(DATA PROVIDED Opens)

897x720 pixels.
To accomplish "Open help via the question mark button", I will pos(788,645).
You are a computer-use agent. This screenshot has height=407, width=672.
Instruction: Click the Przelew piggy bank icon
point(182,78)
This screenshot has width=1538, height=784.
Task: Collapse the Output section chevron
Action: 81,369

(DATA PROVIDED Closes)

AIM OF THE EXERCISE:
Using the exact wording, repeat all the entries.

WRITTEN REPLY:
897x720 pixels.
To accomplish "Open help via the question mark button", I will pos(788,645).
You are a computer-use agent. This screenshot has height=407, width=672.
Instruction: Click the Przelew piggy bank icon
point(182,78)
This screenshot has width=1538, height=784.
Task: Collapse the Output section chevron
Action: 81,369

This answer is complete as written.